It would be that difficult to construct the grandstand on the other side of the pond and allow the hole to be played as it was designed.

This year they went even beyond even that stupidity. Since there were no fans there was no need for a grandstand. But they built a wall where the grandstand would normally go to prevent balls from going over and into the water.

This year's event came down to the final hole. Mirim Lee was two shots behind. She hit her second shot into the wall, got a drop and chipped in to tie. Brook Henderson was one shot back. She hit her second shot so far over the green that it went under the wall and again got relief and got up and down for birdie to tie.

Admittedly, Nellie Korda who was leading did not play the hole well. She hit her drive into the left rough and had to lay up.
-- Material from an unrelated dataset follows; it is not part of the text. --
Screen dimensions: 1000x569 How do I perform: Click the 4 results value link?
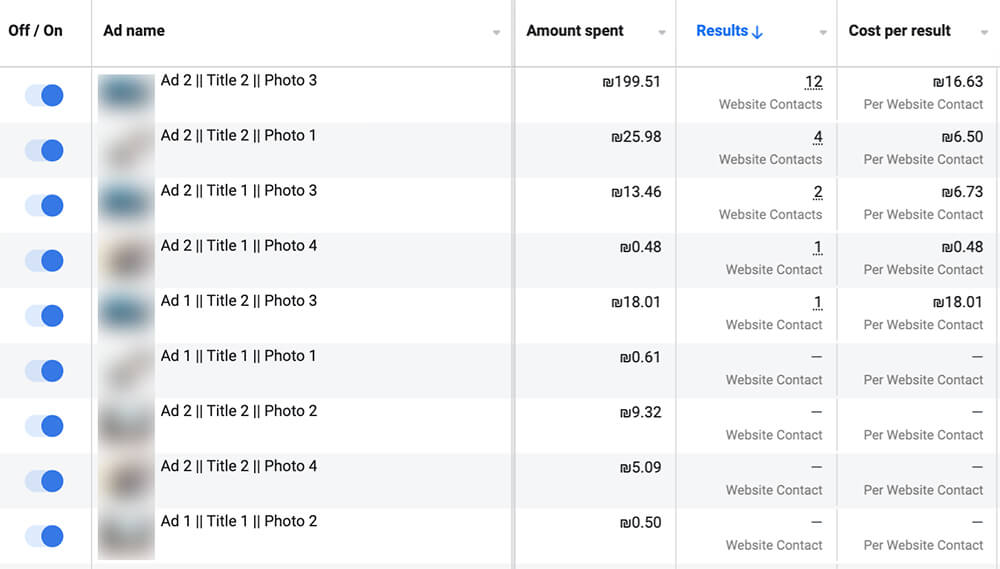(x=818, y=137)
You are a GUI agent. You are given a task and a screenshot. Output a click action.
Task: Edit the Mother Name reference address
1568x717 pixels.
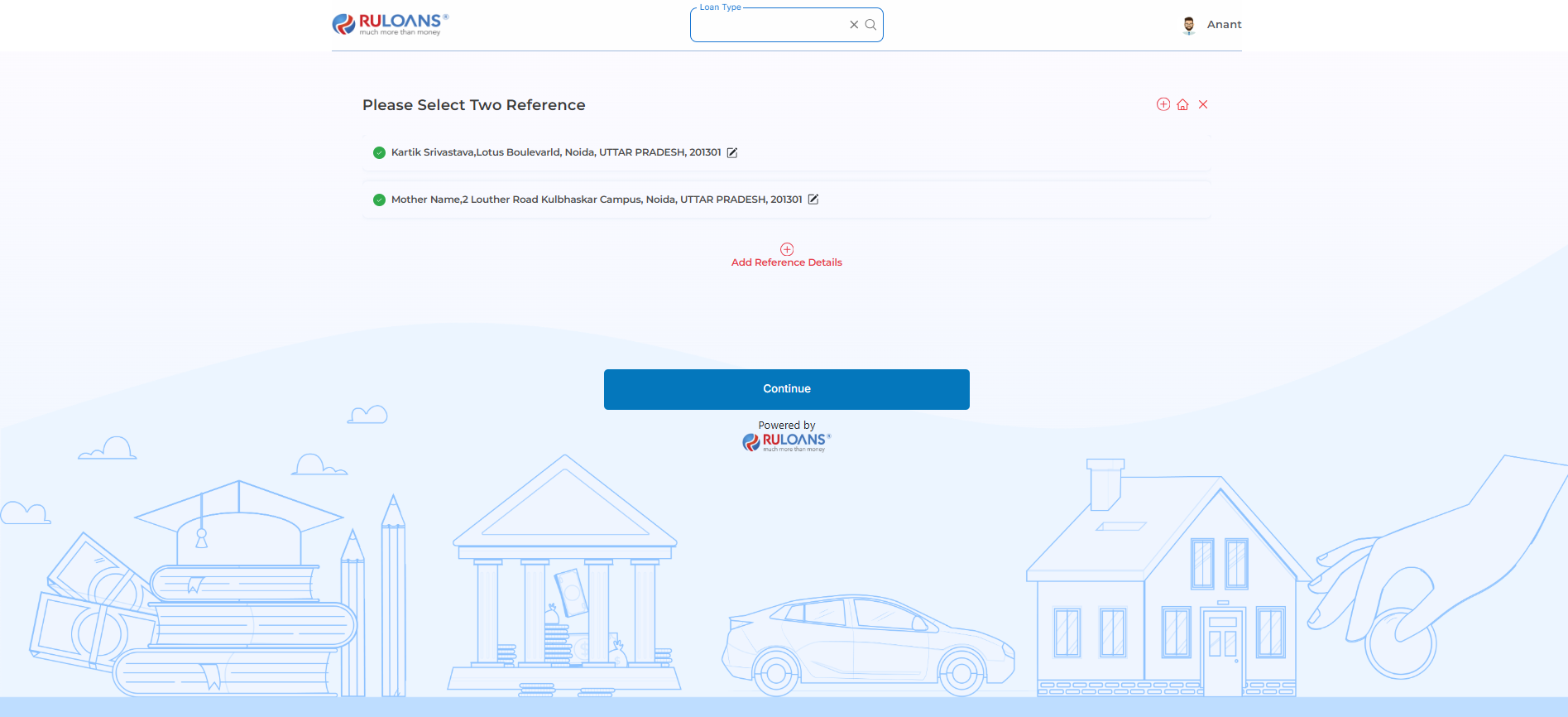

She then hit a terrible wedge to 30 feet from where she two putted for par. But if it hadn't been for the wall, that would have been all she needed.

This would be like putting a wall or grandstand behind the 15th green at Augusta National.

I hope that in the future they see the error of their ways as build the sky boxes across the pond and allow the hole to be played as the designers intended. They would still receive the revenue from the sky boxes but insure a more fair outcome of the tournament.
The backstop they put in this year made the hole the same as every past year when they had skyboxes. I think this was the goal. It does allow more people to go for the green, with no risk going long. Makes a "swing" hole, where a person not in the lead can make ground. It also makes it a great playoff hole.

But this is done on nearly all pro golf events, at least on some holes.

But I agree that it would make this hole more challenging if they were to put the skybox back into the hazard. But probably very expensive unless they put in some permanent mountings the first year. And this is probably a barrier to enacting any change.